Enfin, nous comptons environ une centaine de clubs qui se mobilisent pour l’emploi, favorisant l’insertion professionnelle grâce au rugby. De nombreux clubs ont aussi mis en place des programmes d’écoresponsabilité, utilisant le rugby comme outil pédagogique. Ce que j’appelle la ‘Fédération à Mission’, ce sont tous ces clubs qui font du bien au rugby en investissant dans l’éducation par le sport ou dans des actions citoyennes.
Qu’est-ce qui vous inspire dans la philosophie de la Société à Mission ?
J’ai toujours été convaincu que sens et performance ne sont pas antinomiques : lorsque l’on donne du sens à ce que l’on fait, on performe mieux. C’est une vérité qui s’applique autant à l’entreprise qu’au sport, y compris au plus haut niveau.
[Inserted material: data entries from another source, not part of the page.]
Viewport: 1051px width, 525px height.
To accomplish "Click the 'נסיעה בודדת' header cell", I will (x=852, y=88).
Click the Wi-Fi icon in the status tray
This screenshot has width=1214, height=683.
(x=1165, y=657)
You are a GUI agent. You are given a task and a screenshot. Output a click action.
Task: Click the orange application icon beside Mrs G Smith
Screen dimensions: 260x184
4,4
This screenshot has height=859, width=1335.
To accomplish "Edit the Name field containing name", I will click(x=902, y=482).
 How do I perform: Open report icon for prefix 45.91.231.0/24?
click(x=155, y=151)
J’insiste beaucoup auprès des joueurs et joueuses de nos équipes de France sur l’importance de comprendre le rôle sociétal du rugby. J’aime à dire que, dans le rugby, nous ne transformons pas seulement les essais : nous transformons aussi les individus. Notre rôle citoyen est fondamental et doit être rappelé sans relâche et pleinement assumé. Il m’a semblé naturel que des fédérations puissent devenir – à l’image de certaines entreprises qui font ce choix – des ‘Fédérations à Mission’. Mon objectif est de concrétiser cette démarche et, à terme, de l’inscrire dans nos statuts de façon pérenne.
Quels leviers avez-vous identifiés pour rendre cette transition possible ?
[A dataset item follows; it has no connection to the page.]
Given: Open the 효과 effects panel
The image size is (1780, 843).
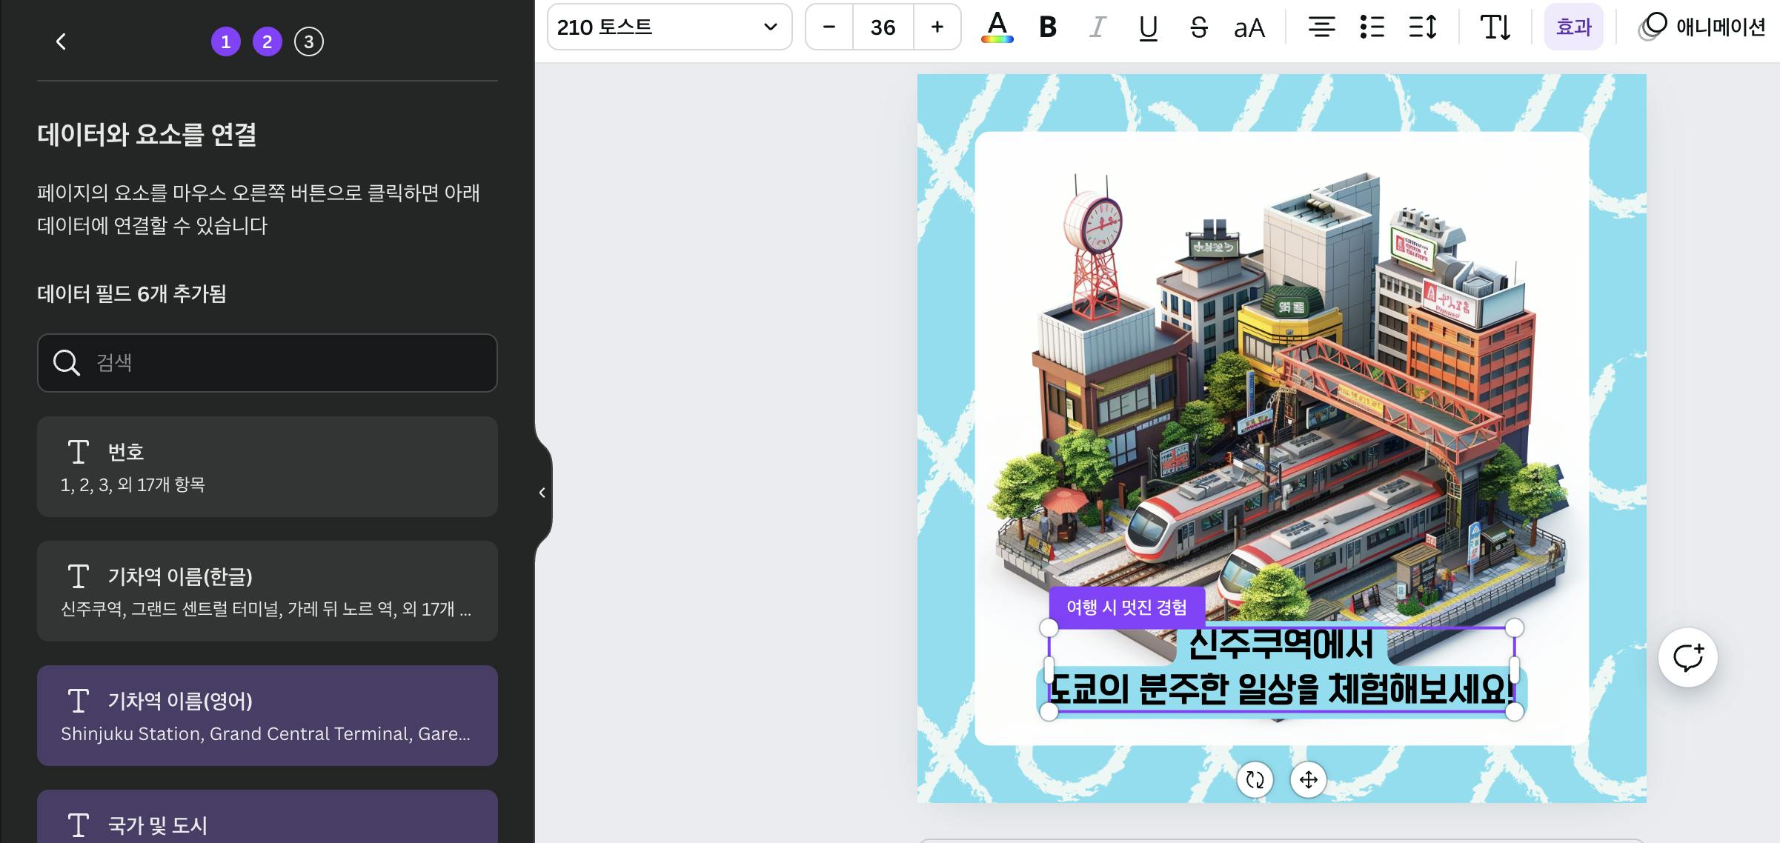Looking at the screenshot, I should 1573,27.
Nous avons pour ambition d’inciter nos 2000 clubs à adopter une vision alignée avec nos objectifs. Pour cela, nous avons défini 47 critères dans le cadre d’un nouveau programme : le Label Club Engagé. Ces 47 critères permettent d’évaluer et de classer les 2000 clubs de France sans qu’ils aient besoin de remplir de dossiers. La moitié des critères sont quantitatifs et reflètent des engagements liés à l’éducation par le sport et à la citoyenneté.
L’autre moitié des critères est qualitative, issue des échanges et des évaluations menées entre les présidents de clubs et les cadres techniques de la FFR, afin d’analyser les actions concrètes mises en œuvre par les clubs, qui dépassent la simple performance sportive.
Pour soutenir les clubs qui font du bien au rugby, nous avons créé un fonds de dotation intitulé « Rugby au Cœur », regroupant entreprises et collectivités pour mobiliser des ressources financières et matérielles à destination des clubs engagés.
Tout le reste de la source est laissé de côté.